2015年10月03日 | 児童精神医学
内田樹 著作集を読んでいる。ここ数年.ラカン派書籍は難解で離れていた。
何かのブログから、内田の文章を見ると、この論理の展開,ひねくり方,文体は、絶対にラカン派だと思った。
実際はレヴィナス研究者だと分かったのだけど。

残念ながらラカン的な文体をお目にかかることが少ないせいで,精神医学・精神分析関連本と位置づけて内田節を読むことが増えた。
街場のなんたらかんたらシリーズが結構出ている。

買ってものの、まだ読んでない ワンピース・ストロングワードの本もある内田なので、
街場のマンガ論 も面白いかな とDLした。

読むと,本格的にマンガ批評をしている(Podcastで知った)中条氏に比べると、内田氏ごめんなさいレベルなのだが,
中条のマンガ論と異なり、恐らく脳科学的な文脈だろうという箇所があった。

子どもはマンガが好きだと勝手に想っていた.
が、外来で診察していると、マンガが読めない子が中にいる。LD系の子で。
日頃,頭で引っかかっていた、この事象について、理解の一助となる文章だ。

内田樹 街場のマンガ論 養老孟司との巻末対談から抜粋
養老 自分でもいろいろ考えたんですが、結局、日本語を読むのと同じように、マンガを読んでいるという結論になったんです。
要するに、意味なる図形に音をふっているんだ、と。漢字を読んでいるのと同じ。ふきだしは、ルビなんですよ。

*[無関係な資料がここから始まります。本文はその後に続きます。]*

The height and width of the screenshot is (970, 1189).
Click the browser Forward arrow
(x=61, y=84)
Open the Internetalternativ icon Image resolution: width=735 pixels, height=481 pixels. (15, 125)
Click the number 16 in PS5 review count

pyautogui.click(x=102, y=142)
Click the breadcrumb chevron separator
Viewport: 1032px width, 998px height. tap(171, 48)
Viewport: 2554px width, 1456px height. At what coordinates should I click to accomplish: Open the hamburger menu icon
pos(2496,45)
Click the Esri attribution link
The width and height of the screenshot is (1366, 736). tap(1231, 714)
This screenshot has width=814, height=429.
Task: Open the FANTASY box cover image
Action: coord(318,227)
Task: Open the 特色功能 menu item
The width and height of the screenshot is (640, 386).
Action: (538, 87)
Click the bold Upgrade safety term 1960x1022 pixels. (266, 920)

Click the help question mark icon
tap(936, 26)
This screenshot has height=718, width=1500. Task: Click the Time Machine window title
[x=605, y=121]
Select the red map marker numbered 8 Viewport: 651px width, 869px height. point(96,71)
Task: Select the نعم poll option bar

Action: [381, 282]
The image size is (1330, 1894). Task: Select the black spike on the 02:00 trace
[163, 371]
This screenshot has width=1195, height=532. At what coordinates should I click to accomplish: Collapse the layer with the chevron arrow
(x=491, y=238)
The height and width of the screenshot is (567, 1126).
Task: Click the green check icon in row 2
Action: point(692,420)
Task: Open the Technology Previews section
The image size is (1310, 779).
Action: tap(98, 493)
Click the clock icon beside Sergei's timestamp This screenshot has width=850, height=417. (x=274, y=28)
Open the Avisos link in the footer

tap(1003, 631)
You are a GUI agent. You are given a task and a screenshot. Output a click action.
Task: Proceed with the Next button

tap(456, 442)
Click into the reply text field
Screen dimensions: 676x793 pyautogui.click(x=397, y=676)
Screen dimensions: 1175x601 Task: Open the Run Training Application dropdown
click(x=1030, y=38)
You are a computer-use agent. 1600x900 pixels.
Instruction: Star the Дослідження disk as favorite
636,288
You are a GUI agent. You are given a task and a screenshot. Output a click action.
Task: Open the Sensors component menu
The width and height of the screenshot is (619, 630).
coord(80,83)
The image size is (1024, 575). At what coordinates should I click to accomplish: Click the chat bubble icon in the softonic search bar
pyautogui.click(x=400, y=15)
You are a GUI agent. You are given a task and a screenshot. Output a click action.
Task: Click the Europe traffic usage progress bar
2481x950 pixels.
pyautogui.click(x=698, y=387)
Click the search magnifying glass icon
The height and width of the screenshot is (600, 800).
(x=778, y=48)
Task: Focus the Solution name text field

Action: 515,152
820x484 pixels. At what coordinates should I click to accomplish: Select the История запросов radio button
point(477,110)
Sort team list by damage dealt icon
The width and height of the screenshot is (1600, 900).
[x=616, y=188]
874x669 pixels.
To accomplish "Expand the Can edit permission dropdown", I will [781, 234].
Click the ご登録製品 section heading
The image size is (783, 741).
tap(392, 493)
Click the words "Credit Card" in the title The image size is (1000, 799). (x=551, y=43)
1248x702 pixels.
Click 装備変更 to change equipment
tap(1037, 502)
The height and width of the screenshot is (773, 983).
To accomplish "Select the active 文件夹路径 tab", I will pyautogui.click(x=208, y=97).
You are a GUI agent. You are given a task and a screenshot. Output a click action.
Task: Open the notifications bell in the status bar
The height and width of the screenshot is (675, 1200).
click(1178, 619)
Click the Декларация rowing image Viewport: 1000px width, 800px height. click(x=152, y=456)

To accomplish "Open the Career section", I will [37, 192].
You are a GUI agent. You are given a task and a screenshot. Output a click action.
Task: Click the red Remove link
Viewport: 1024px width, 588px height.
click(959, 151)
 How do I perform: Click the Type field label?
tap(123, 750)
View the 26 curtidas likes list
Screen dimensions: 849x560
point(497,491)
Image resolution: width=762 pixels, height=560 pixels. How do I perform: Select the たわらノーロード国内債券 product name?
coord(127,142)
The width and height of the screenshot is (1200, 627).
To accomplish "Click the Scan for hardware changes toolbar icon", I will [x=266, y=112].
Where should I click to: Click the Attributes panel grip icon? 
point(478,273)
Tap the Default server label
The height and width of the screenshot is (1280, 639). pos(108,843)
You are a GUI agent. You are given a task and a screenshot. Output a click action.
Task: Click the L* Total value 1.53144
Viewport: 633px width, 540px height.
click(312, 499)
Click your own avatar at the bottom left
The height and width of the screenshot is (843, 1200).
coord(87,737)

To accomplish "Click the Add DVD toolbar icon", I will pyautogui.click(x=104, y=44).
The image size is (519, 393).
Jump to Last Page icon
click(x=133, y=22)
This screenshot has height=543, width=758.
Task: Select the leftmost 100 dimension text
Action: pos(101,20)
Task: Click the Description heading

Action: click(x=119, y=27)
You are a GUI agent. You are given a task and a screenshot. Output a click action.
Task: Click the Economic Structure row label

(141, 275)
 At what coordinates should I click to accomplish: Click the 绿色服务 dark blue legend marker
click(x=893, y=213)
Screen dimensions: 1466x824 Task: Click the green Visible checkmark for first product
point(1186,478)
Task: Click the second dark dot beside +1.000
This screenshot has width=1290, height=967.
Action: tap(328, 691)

内田 あ、絵が漢字で、ふきだしはルビ。ということは、絵を見ながら同時に文章を読んでいるということですね。

養老 音と絵が、無原則に結びつくのが日本語の表記の特徴なんですよ。表音文字というのは、音と文字が繋がっているんです。

内田 アルファベットですよね、例えば

養老 そうそう。いくら自由が許されたって、Bっていう字が書いてあるのに、「エム」っていう音は出さないですよね。だから絶対、音がかっちり絡んでいるんですよね。
ところが日本語の漢字だけは、音読み・訓読みをするんです。
 例えば「重」っていう字でも、「おもい」だけじゃなく、「重」に「ねる」と書いて「重ねる」とも読むんです。
でも「重」一字で、「かさ」って読むかというと、変じゃないですか。「かさ」だけではなくて、「重ねる」で、意味を取っているんですよね。
そして、音は、日本語の「かさねる」を独自に与えているので、だから「重大」とも読むし、「重複」っていう「ちょう」という読み方もあるし、日野原先生の名前みたいに日野原「重明」と読む場合もあります。

内田 そうですね。

養老 そうでしょ。なんで「しげ」って読むんだよって、文句言い出したらキリがないじゃない(笑)。
字と音の間に実は何の関係もないっていう言語はですね、他にないと思います。あったらぜひ教えてください。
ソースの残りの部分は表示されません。